The article, “Transgressing the Boundaries: Towards a Transformative Hermeneutics of Quantum Gravity”,[3] was published in the Social Text spring/summer 1996 “Science Wars” issue. It proposed that quantum gravity is a social and linguistic construct. At that time, the journal did not practice academic peer review and it did not submit the article for outside expert review by a physicist.[4][5] On the day of its publication in May 1996, Sokal revealed in Lingua Franca that the article was a hoax.[2]

The hoax sparked a debate about the scholarly merit of humanistic commentary about the physical sciences; the influence of postmodern philosophy on social disciplines in general; academic ethics, including whether Sokal was wrong to deceive the editors and readers of Social Text; and whether Social Text had exercised appropriate intellectual rigor.

I get that he was trying to expose poor practices in the publishing industry. I still find it unethical that someone would use their own reputation and credentials to publish information they personally know is fake or deceptive.
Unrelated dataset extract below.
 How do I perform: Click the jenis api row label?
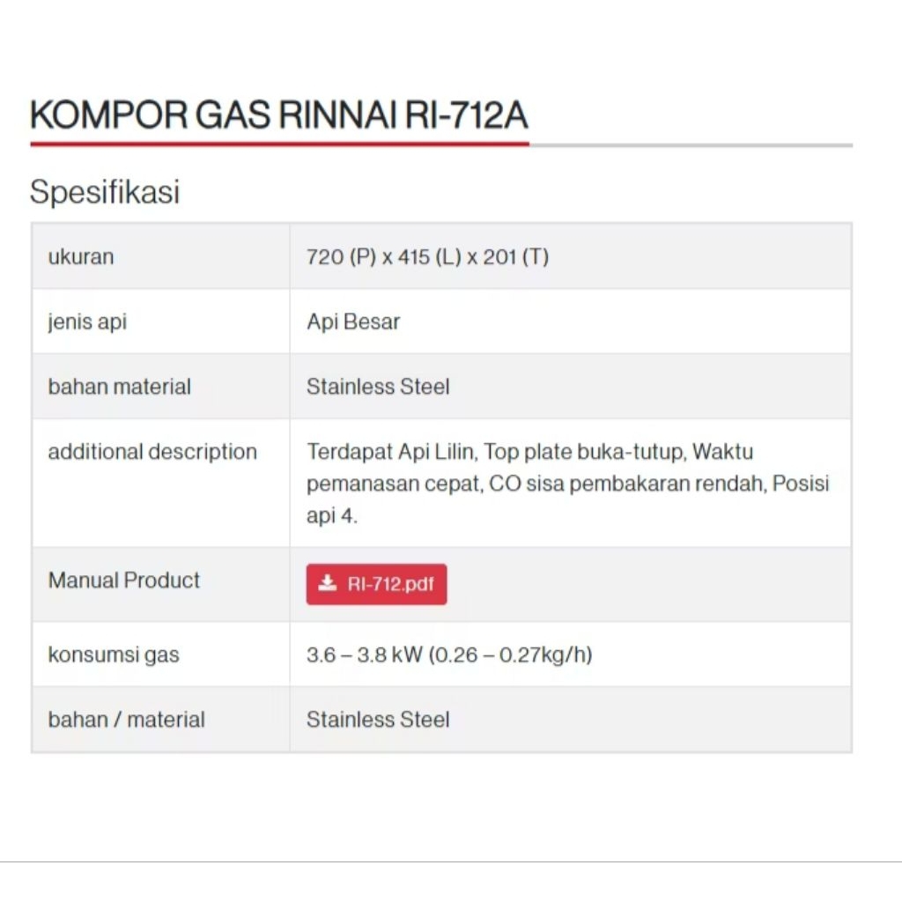[x=87, y=322]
Sokal also created a Postmodernism Generator, which generates a random article using postmodern buzzwords each time you refresh it. I don’t find this unethical, because it is not pretending to be something it is not. Just for fun, I’ll refresh it just now and give you the first paragraph. But you really should try it for yourself.
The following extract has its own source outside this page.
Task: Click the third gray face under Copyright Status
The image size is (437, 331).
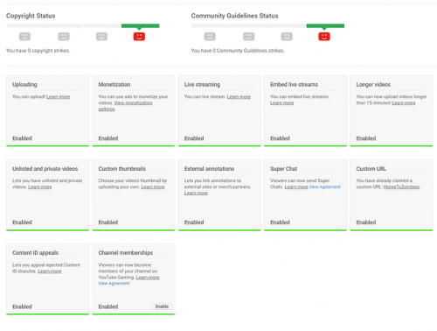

Neotextual structuralism in the works of Rushdie

The main theme of Werther’s[1] essay on dialectic
postsemanticist theory is the common ground between class and society. If
Sontagist camp holds, we have to choose between dialectic postsemanticist
theory and neodialectic construction. It could be said that the subject is
interpolated into a neotextual structuralism that includes consciousness as a
paradox.

The Conceptual Penis as a Social Construct

Two academics wrote a joke paper called “The Conceptual Penis as a Social Construct“, submitted it to a peer reviewed social science journal, and got it published. While are a couple excerpts. And I want to say that while I am amused by this, I don’t find it remotely ethical.

We conclude that penises are not best understood as the male sexual organ, or as a male reproductive organ, but instead as an enacted social construct that is both damaging and problematic for society and future generations. The conceptual penis presents significant problems for gender identity and reproductive identity within social and family dynamics, is exclusionary to disenfranchised communities based upon gender or reproductive identity, is an enduring source of abuse for women and other gender-marginalized groups and individuals, is the universal performative source of rape, and is the conceptual driver behind much of climate change…
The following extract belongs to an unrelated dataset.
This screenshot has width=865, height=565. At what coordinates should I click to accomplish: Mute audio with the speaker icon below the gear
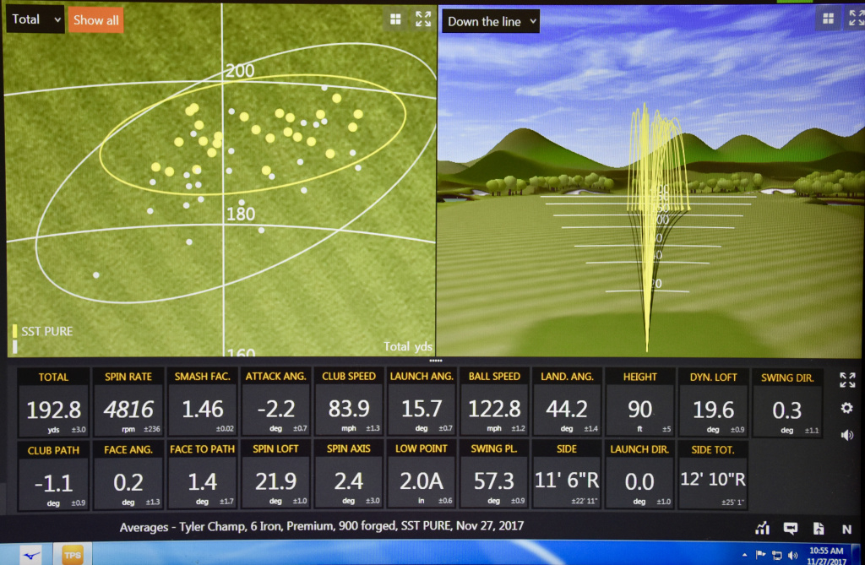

Destructive, unsustainable hegemonically male approaches to pressing environmental policy and action are the predictable results of a raping of nature by a male-dominated mindset. This mindset is best captured by recognizing the role of [sic] the conceptual penis holds over masculine psychology. When it is applied to our natural environment, especially virgin environments that can be cheaply despoiled for their material resources and left dilapidated and diminished when our patriarchal approaches to economic gain have stolen their inherent worth, the extrapolation of the rape culture inherent in the conceptual penis becomes clear.